## ASSIGNMENT:
Would you write out the lines below exactly, from the one containing "Image resolution: width=721" to the very last, but without the pictures?

## MATERIAL FOR THIS TASK:
_ _ _ _ _ _ _

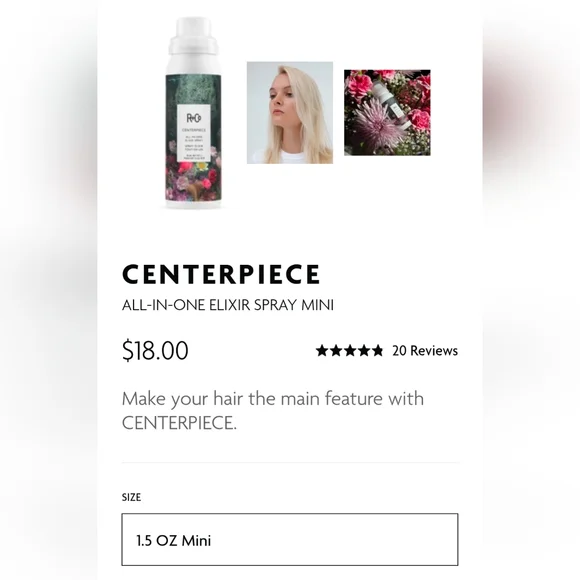
Task: Open the 20 Reviews link
Action: pyautogui.click(x=425, y=350)
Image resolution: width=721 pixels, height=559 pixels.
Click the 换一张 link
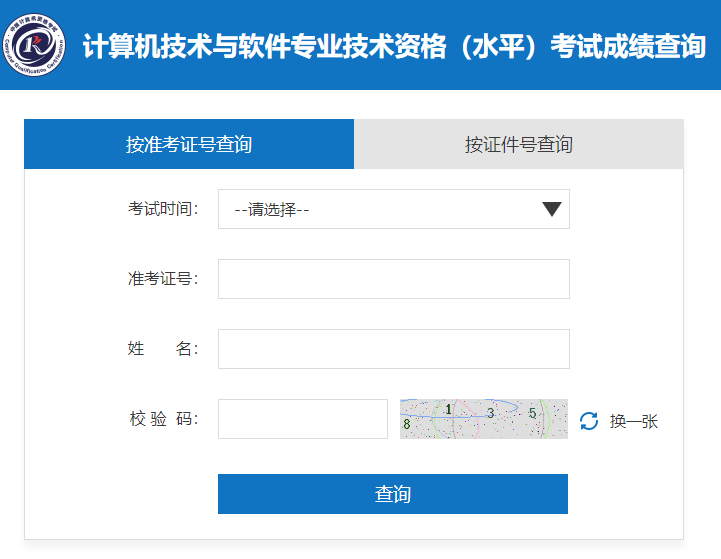click(x=634, y=421)
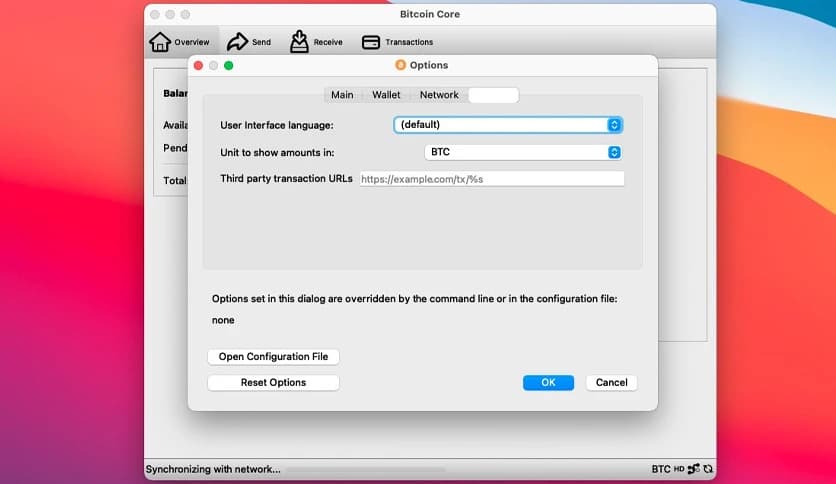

_ _ _ _ _ _ _

## SOLUTION TO THIS PROBLEM:
Image resolution: width=721 pixels, height=559 pixels.
Click the 换一张 link
click(x=634, y=421)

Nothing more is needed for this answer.